Stored items
** Start **

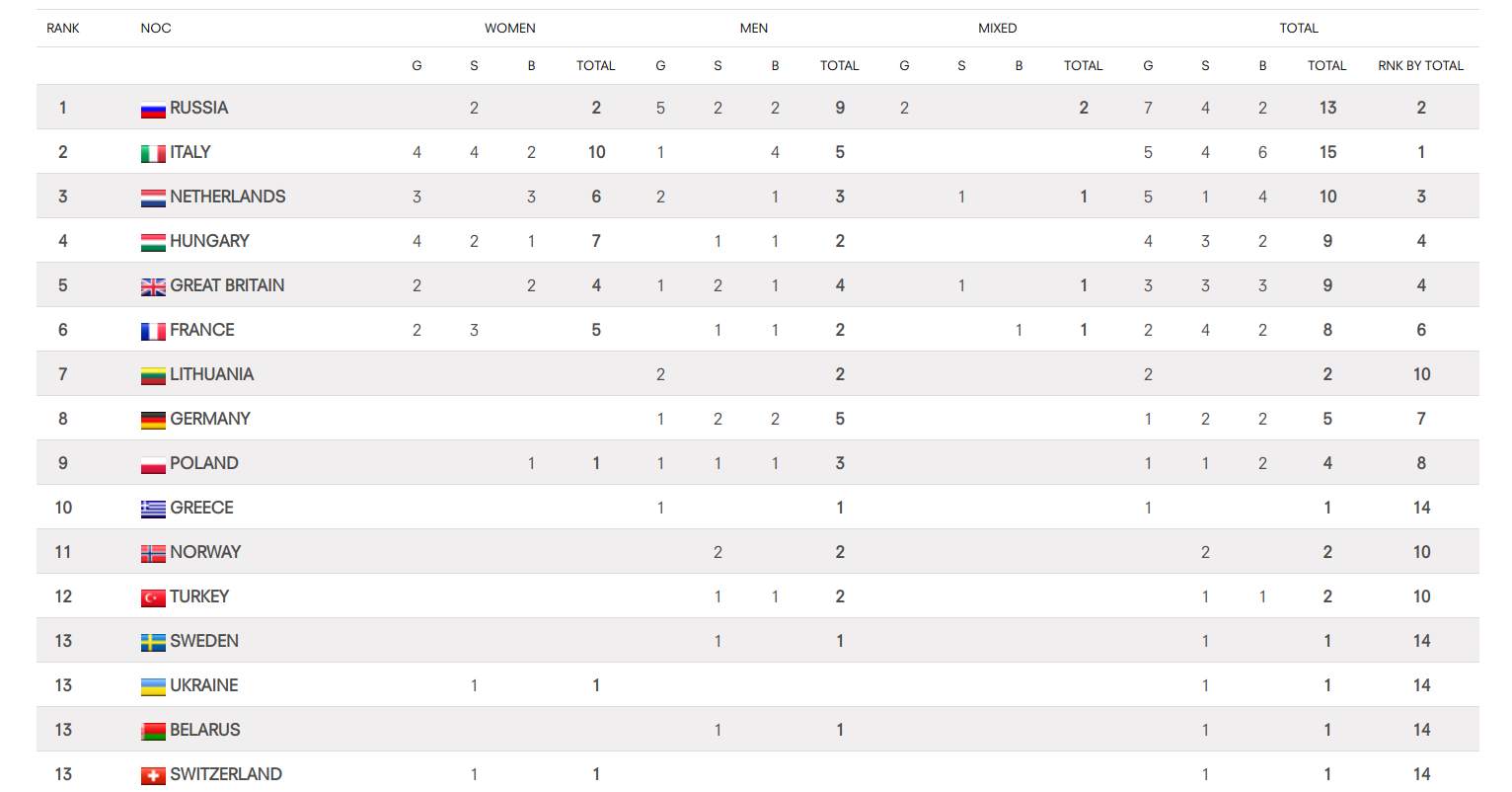Click the Italy flag icon
The height and width of the screenshot is (792, 1512).
pyautogui.click(x=153, y=154)
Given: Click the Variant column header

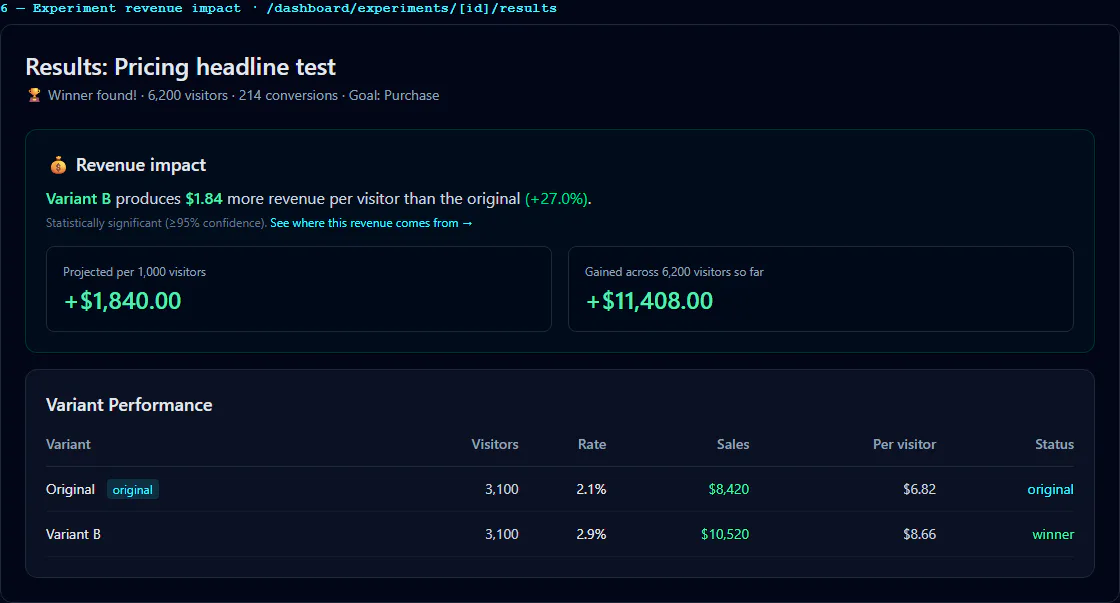Looking at the screenshot, I should tap(68, 444).
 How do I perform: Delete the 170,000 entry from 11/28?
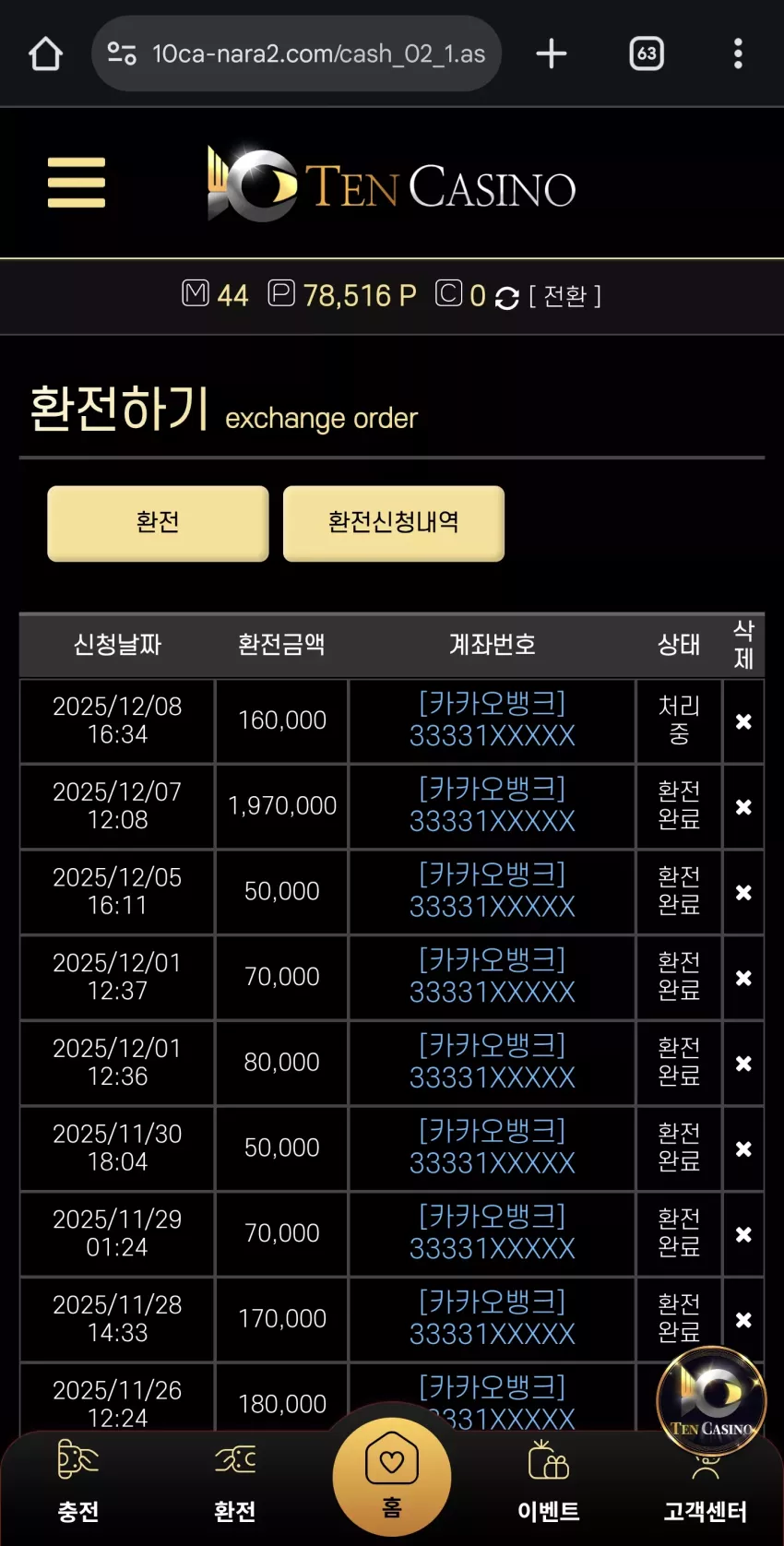click(743, 1320)
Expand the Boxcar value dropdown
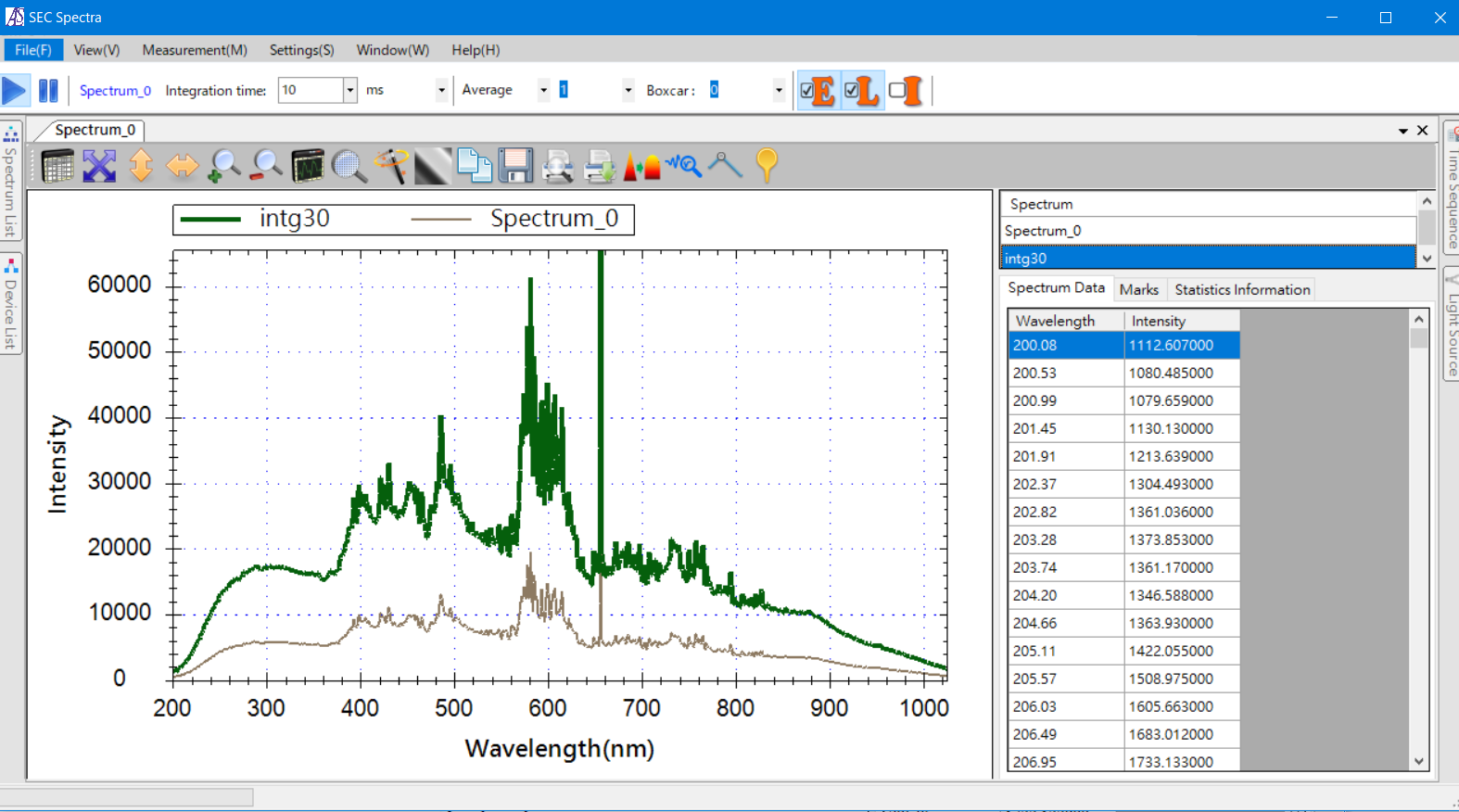The height and width of the screenshot is (812, 1459). (778, 90)
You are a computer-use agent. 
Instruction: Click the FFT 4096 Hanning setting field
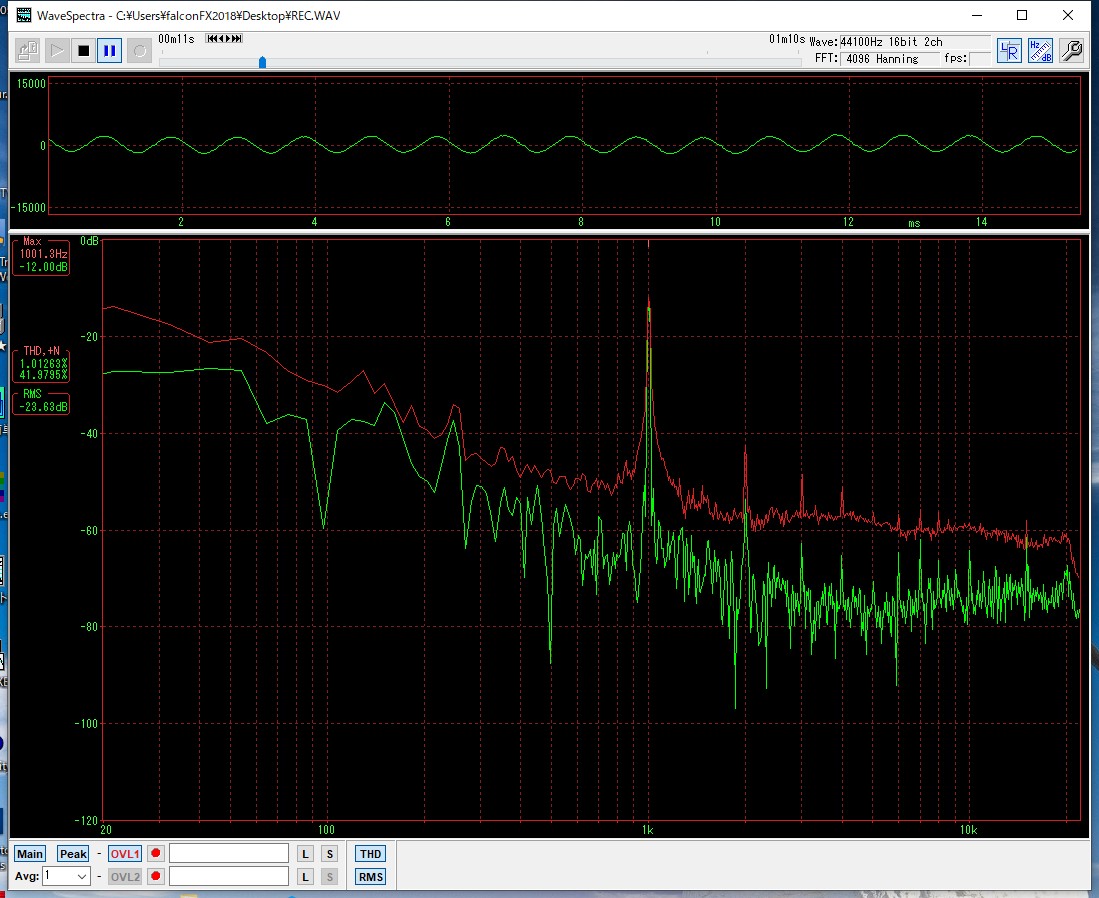[x=888, y=59]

** End **

Exercise directions: Reproduce every one of the records above word for word, leaving out the pictures.

Answer to the task:
Click the Italy flag icon
The height and width of the screenshot is (792, 1512).
pyautogui.click(x=153, y=154)
Given: Click the Variant column header

Looking at the screenshot, I should tap(68, 444).
 How do I perform: Delete the 170,000 entry from 11/28?
click(743, 1320)
Expand the Boxcar value dropdown
The height and width of the screenshot is (812, 1459). (778, 90)
You are a computer-use agent. 
Instruction: Click the FFT 4096 Hanning setting field
[x=888, y=59]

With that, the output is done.